* **Task goal**:
Below are some records. Return exactly the lines from the one containing "Tap the search magnifier icon" through the one containing "Expand the Proxies", both included, and only those.

* **The data**:
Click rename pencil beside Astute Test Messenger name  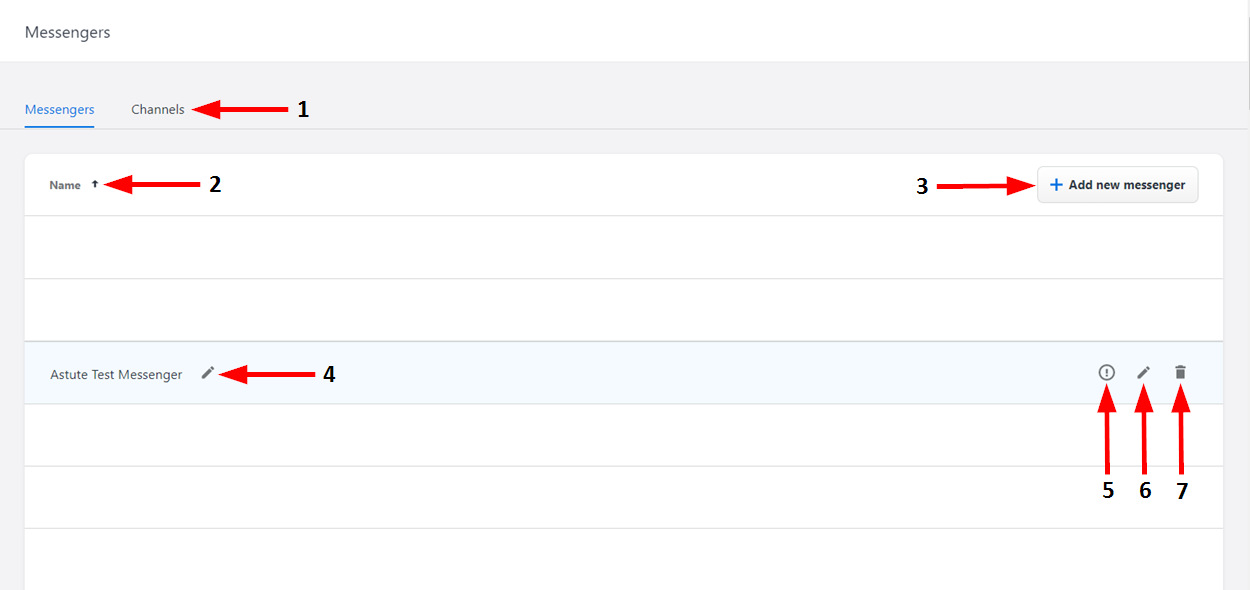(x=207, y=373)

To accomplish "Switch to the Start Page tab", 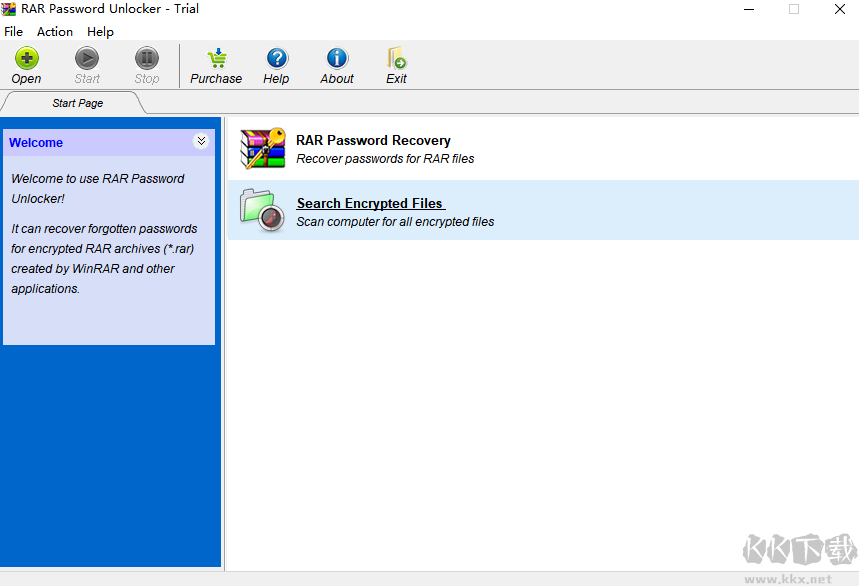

* * *

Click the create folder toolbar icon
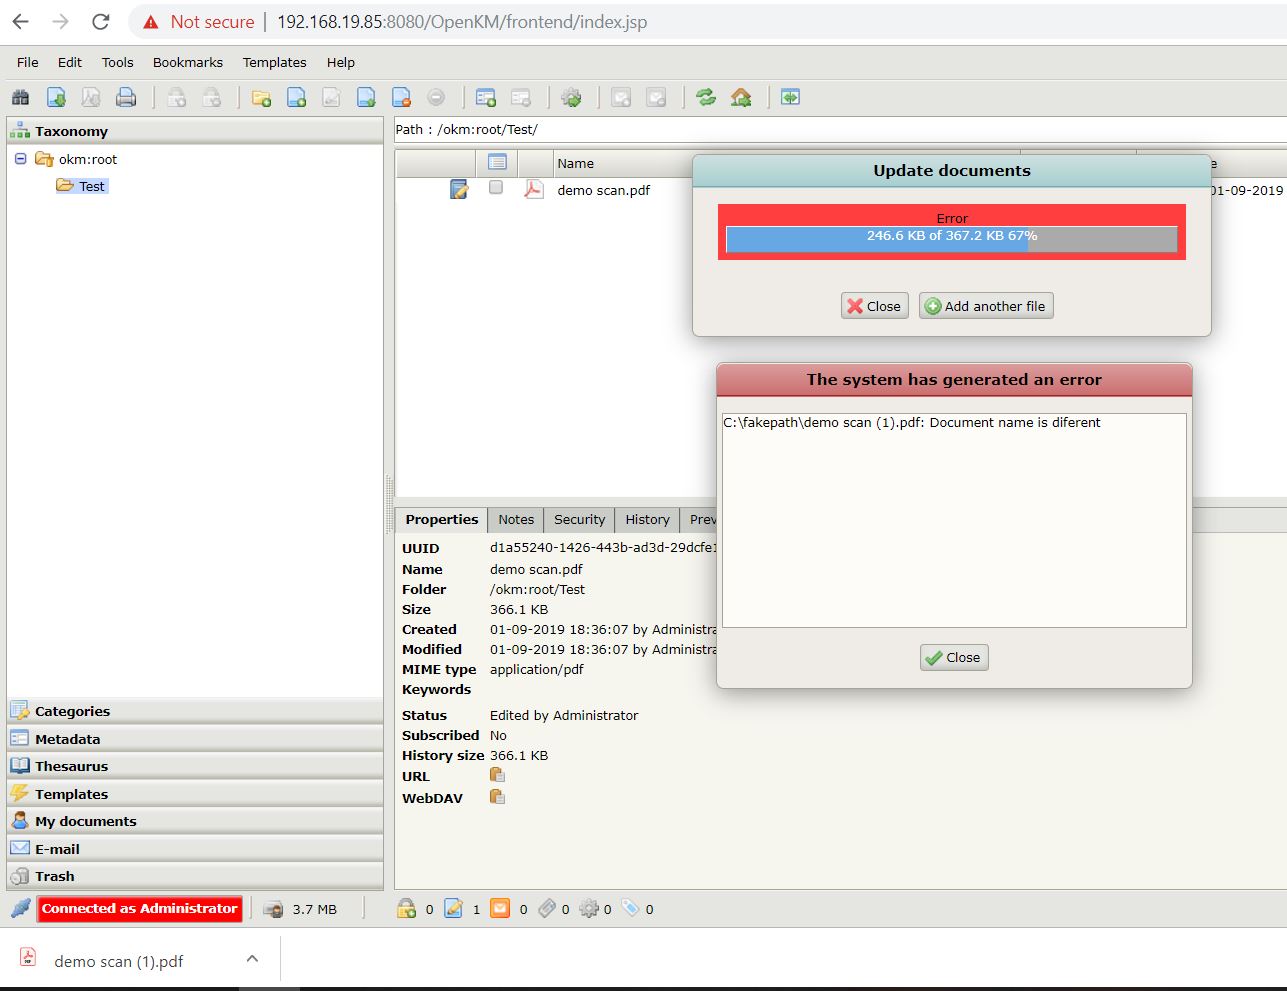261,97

* * *

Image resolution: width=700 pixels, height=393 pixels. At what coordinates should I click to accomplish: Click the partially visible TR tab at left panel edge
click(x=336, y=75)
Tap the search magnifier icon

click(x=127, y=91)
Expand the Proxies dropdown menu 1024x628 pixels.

* **Finished task**:
Tap the search magnifier icon

click(x=127, y=91)
Expand the Proxies dropdown menu 1024x628 pixels.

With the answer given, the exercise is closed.